• [What is needed]:
Send back all of the records, each one exactly as written.

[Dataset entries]
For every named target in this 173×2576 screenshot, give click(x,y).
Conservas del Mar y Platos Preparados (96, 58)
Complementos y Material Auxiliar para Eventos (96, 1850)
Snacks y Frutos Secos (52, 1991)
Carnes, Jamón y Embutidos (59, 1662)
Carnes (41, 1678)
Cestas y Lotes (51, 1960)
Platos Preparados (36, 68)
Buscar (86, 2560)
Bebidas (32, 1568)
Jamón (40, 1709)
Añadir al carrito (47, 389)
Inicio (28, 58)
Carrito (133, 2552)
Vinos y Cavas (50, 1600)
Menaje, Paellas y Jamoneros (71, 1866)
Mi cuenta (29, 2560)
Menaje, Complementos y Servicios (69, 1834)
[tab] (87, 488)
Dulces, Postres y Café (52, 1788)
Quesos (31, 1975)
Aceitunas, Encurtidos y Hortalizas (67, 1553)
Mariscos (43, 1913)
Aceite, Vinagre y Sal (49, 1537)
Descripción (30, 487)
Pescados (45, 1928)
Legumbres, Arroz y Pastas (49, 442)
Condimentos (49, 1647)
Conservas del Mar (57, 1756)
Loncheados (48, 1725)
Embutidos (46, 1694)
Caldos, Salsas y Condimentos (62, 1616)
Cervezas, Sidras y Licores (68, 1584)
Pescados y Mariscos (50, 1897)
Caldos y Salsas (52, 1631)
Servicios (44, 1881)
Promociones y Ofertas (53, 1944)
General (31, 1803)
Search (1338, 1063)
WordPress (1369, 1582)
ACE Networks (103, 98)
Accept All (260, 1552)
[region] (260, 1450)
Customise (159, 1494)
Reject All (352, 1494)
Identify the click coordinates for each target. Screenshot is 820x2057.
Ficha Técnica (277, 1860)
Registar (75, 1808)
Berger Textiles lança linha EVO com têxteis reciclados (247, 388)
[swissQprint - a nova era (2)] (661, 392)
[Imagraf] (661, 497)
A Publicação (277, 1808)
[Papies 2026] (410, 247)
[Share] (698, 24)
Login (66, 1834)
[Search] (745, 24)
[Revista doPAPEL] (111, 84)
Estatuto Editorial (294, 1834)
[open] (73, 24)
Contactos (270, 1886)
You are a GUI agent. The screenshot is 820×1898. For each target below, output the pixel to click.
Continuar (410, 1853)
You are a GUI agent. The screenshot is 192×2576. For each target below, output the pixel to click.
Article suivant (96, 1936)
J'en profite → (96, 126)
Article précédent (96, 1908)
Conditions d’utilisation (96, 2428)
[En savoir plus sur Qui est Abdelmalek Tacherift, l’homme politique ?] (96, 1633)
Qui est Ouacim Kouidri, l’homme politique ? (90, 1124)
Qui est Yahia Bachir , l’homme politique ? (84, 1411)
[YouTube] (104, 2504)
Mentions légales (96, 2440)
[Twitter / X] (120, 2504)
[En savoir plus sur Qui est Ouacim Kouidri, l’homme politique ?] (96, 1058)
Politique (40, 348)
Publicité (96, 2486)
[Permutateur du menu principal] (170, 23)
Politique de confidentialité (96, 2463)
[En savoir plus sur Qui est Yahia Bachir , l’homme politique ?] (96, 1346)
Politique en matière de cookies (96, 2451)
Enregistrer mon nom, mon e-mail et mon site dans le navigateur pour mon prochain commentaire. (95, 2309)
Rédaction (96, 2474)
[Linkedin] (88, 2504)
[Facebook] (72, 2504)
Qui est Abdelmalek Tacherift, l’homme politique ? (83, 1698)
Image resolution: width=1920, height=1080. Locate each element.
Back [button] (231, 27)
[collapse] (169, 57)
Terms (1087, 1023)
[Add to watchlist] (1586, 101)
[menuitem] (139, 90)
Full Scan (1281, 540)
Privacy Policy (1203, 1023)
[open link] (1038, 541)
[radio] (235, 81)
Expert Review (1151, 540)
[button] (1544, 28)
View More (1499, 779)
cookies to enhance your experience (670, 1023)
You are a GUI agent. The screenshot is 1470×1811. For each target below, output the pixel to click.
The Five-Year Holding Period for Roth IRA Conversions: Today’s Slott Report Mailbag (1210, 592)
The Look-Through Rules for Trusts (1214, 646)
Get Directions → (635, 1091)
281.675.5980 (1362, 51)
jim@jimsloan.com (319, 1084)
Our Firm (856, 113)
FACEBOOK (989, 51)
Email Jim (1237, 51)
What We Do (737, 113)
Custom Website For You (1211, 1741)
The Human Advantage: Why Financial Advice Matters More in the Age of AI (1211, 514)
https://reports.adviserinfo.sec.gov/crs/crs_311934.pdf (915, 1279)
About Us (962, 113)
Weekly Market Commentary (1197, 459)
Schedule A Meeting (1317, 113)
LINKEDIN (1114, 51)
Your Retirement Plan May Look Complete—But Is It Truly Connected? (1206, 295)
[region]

• [Response to the exercise]:
For every named target in this 173×2576 screenshot, give click(x,y).
Conservas del Mar y Platos Preparados (96, 58)
Complementos y Material Auxiliar para Eventos (96, 1850)
Snacks y Frutos Secos (52, 1991)
Carnes, Jamón y Embutidos (59, 1662)
Carnes (41, 1678)
Cestas y Lotes (51, 1960)
Platos Preparados (36, 68)
Buscar (86, 2560)
Bebidas (32, 1568)
Jamón (40, 1709)
Añadir al carrito (47, 389)
Inicio (28, 58)
Carrito (133, 2552)
Vinos y Cavas (50, 1600)
Menaje, Paellas y Jamoneros (71, 1866)
Mi cuenta (29, 2560)
Menaje, Complementos y Servicios (69, 1834)
[tab] (87, 488)
Dulces, Postres y Café (52, 1788)
Quesos (31, 1975)
Aceitunas, Encurtidos y Hortalizas (67, 1553)
Mariscos (43, 1913)
Aceite, Vinagre y Sal (49, 1537)
Descripción (30, 487)
Pescados (45, 1928)
Legumbres, Arroz y Pastas (49, 442)
Condimentos (49, 1647)
Conservas del Mar (57, 1756)
Loncheados (48, 1725)
Embutidos (46, 1694)
Caldos, Salsas y Condimentos (62, 1616)
Cervezas, Sidras y Licores (68, 1584)
Pescados y Mariscos (50, 1897)
Caldos y Salsas (52, 1631)
Servicios (44, 1881)
Promociones y Ofertas (53, 1944)
General (31, 1803)
Search (1338, 1063)
WordPress (1369, 1582)
ACE Networks (103, 98)
Accept All (260, 1552)
[region] (260, 1450)
Customise (159, 1494)
Reject All (352, 1494)
Identify the click coordinates for each target. Screenshot is 820x2057.
Ficha Técnica (277, 1860)
Registar (75, 1808)
Berger Textiles lança linha EVO com têxteis reciclados (247, 388)
[swissQprint - a nova era (2)] (661, 392)
[Imagraf] (661, 497)
A Publicação (277, 1808)
[Papies 2026] (410, 247)
[Share] (698, 24)
Login (66, 1834)
[Search] (745, 24)
[Revista doPAPEL] (111, 84)
Estatuto Editorial (294, 1834)
[open] (73, 24)
Contactos (270, 1886)
You are a GUI agent. The screenshot is 820×1898. For each target below, output the pixel to click.
Continuar (410, 1853)
You are a GUI agent. The screenshot is 192×2576. For each target below, output the pixel to click.
Article suivant (96, 1936)
J'en profite → (96, 126)
Article précédent (96, 1908)
Conditions d’utilisation (96, 2428)
[En savoir plus sur Qui est Abdelmalek Tacherift, l’homme politique ?] (96, 1633)
Qui est Ouacim Kouidri, l’homme politique ? (90, 1124)
Qui est Yahia Bachir , l’homme politique ? (84, 1411)
[YouTube] (104, 2504)
Mentions légales (96, 2440)
[Twitter / X] (120, 2504)
[En savoir plus sur Qui est Ouacim Kouidri, l’homme politique ?] (96, 1058)
Politique (40, 348)
Publicité (96, 2486)
[Permutateur du menu principal] (170, 23)
Politique de confidentialité (96, 2463)
[En savoir plus sur Qui est Yahia Bachir , l’homme politique ?] (96, 1346)
Politique en matière de cookies (96, 2451)
Enregistrer mon nom, mon e-mail et mon site dans le navigateur pour mon prochain commentaire. (95, 2309)
Rédaction (96, 2474)
[Linkedin] (88, 2504)
[Facebook] (72, 2504)
Qui est Abdelmalek Tacherift, l’homme politique ? (83, 1698)
Image resolution: width=1920, height=1080. Locate each element.
Back [button] (231, 27)
[collapse] (169, 57)
Terms (1087, 1023)
[Add to watchlist] (1586, 101)
[menuitem] (139, 90)
Full Scan (1281, 540)
Privacy Policy (1203, 1023)
[open link] (1038, 541)
[radio] (235, 81)
Expert Review (1151, 540)
[button] (1544, 28)
View More (1499, 779)
cookies to enhance your experience (670, 1023)
You are a GUI agent. The screenshot is 1470×1811. For each target below, output the pixel to click.
The Five-Year Holding Period for Roth IRA Conversions: Today’s Slott Report Mailbag (1210, 592)
The Look-Through Rules for Trusts (1214, 646)
Get Directions → (635, 1091)
281.675.5980 (1362, 51)
jim@jimsloan.com (319, 1084)
Our Firm (856, 113)
FACEBOOK (989, 51)
Email Jim (1237, 51)
What We Do (737, 113)
Custom Website For You (1211, 1741)
The Human Advantage: Why Financial Advice Matters More in the Age of AI (1211, 514)
https://reports.adviserinfo.sec.gov/crs/crs_311934.pdf (915, 1279)
About Us (962, 113)
Weekly Market Commentary (1197, 459)
Schedule A Meeting (1317, 113)
LINKEDIN (1114, 51)
Your Retirement Plan May Look Complete—But Is It Truly Connected? (1206, 295)
[region]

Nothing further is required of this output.